Plusieurs entreprises de premier plan ont confirmé avoir été affectées par cette brèche. Parmi les organisations touchées figurent notamment Zscaler, Palo Alto Networks, PagerDuty, Tanium et SpyCloud, qui ont reconnu un accès non autorisé à leurs données Salesforce via l’incident Salesloft. Ces entreprises ont précisé que les attaquants n’avaient obtenu qu’un accès restreint à leurs bases de données Salesforce, sans compromettre d’autres systèmes internes. Néanmoins, les informations subtilisées (par exemple des données clients, coordonnées ou contenus de comptes) exposent les victimes à des attaques secondaires. En effet, des clients ou contacts pourraient faire l’objet de campagnes de phishing sophistiquées en se basant sur ces données volées. Plus inquiétant encore, l’analyse de Google a montré que les intrus ont principalement recherché dans les données exfiltrées des identifiants sensibles – en particulier des clés d’accès AWS, des identifiants VPN, ou des jetons pour la plateforme de données Snowflake. De tels secrets, s’ils sont trouvés, peuvent être utilisés pour compromettre davantage les systèmes des victimes ou de leurs partenaires, en rebondissant vers d’autres environnements cloud.

Mesures de remédiation et enquêtes en cours :

  • Salesforce (éditeur de la plateforme CRM) a immédiatement désactivé toutes les intégrations entre Salesforce et les technologies Salesloft (y compris l’application Drift) dès le 28 août, par précaution. Cette coupure vise à protéger les clients le temps d’évaluer l’ampleur de l’attaque.
  • Google a de son côté suspendu l’intégration de Salesloft Drift avec Google Workspace. Le groupe encourage les organisations utilisatrices de Salesloft à révoquer tous les jetons et identifiants liés à Salesloft dans leurs intégrations tierces, puis à les régénérer. Google recommande également d’inspecter l’ensemble des systèmes connectés à Salesloft (Salesforce, messageries, stockages cloud…) afin d’y déceler tout accès non autorisé ou activité suspecte.
  • Salesloft a engagé des experts en sécurité de Mandiant (Google Cloud) et de Coalition pour investiguer sur la cause première de la fuite de jetons OAuth. Bien que Salesloft ait conseillé aux clients gérant des intégrations Drift via des clés API de les recréer par précaution, la société n’a pas encore divulgué comment les attaquants ont initialement compromis ces jetons. L’enquête se poursuit activement.

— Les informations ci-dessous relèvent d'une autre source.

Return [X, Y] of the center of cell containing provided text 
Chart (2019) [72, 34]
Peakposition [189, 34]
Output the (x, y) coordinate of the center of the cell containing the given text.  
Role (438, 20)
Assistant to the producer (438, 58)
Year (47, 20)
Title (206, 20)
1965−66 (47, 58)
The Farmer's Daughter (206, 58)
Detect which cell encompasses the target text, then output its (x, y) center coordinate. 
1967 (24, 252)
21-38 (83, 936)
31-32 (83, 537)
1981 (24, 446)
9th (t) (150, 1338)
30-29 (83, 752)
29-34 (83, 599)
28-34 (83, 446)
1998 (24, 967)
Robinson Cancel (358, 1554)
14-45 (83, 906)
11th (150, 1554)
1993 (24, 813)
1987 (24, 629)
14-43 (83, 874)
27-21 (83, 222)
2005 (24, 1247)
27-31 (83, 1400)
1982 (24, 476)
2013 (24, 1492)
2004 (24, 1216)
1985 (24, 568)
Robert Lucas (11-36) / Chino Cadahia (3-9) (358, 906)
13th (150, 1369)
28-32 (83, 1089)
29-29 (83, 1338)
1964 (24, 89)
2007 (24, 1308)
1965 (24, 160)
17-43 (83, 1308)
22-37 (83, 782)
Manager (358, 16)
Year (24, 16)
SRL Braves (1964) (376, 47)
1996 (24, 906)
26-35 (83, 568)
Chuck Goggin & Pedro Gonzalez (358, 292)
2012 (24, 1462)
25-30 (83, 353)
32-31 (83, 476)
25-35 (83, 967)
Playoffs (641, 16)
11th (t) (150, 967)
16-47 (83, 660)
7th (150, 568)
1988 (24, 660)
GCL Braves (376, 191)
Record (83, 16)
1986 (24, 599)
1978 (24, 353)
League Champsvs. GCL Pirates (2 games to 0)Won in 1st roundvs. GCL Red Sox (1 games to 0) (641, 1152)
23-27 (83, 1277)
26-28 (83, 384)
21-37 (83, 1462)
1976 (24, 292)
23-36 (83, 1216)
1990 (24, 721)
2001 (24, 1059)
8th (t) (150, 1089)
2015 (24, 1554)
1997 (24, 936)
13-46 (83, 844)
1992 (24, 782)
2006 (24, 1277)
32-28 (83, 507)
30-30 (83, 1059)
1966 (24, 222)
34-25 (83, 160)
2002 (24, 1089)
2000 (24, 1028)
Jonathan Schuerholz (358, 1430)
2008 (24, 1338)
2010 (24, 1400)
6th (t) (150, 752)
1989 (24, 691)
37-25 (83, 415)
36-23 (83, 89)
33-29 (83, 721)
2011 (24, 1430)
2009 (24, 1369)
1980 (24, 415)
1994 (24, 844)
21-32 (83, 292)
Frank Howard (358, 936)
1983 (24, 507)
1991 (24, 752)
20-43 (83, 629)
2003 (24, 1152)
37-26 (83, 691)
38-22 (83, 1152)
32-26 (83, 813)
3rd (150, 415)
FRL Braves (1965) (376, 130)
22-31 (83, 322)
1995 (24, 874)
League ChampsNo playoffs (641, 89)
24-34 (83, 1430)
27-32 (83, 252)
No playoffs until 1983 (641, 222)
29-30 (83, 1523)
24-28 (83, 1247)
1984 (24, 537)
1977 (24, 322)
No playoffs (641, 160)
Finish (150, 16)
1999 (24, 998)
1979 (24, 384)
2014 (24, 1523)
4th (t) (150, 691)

Du côté des cybercriminels, l’attribution de l’attaque reste incertaine. Un collectif anonyme sur Telegram, se faisant appeler “Scattered LAPSUS$ Hunters 4.0”, a publiquement revendiqué le piratage en l’associant aux groupes ShinyHunters et LAPSUS$. Cependant, les spécialistes de la menace n’ont à ce jour trouvé aucune preuve tangible liant cette campagne à ces groupes connus. Les autorités utilisent provisoirement l’identifiant UNC6395 pour désigner les auteurs, en l’absence de lien formel avec une entité déjà répertoriée. Ce cas illustre enfin un risque grandissant : les attaquants profitent de la confiance accordée aux applications connectées et aux authentifications fédérées (OAuth, SSO), en abusant de jetons d’accès légitimes volés. Cette approche, parfois nommée « sprawl d’autorisations », leur permet de se déplacer latéralement dans les systèmes des victimes tout en évitant la détection traditionnelle, puisqu’ils utilisent des accès approuvés plutôt que du malware ou des exploits.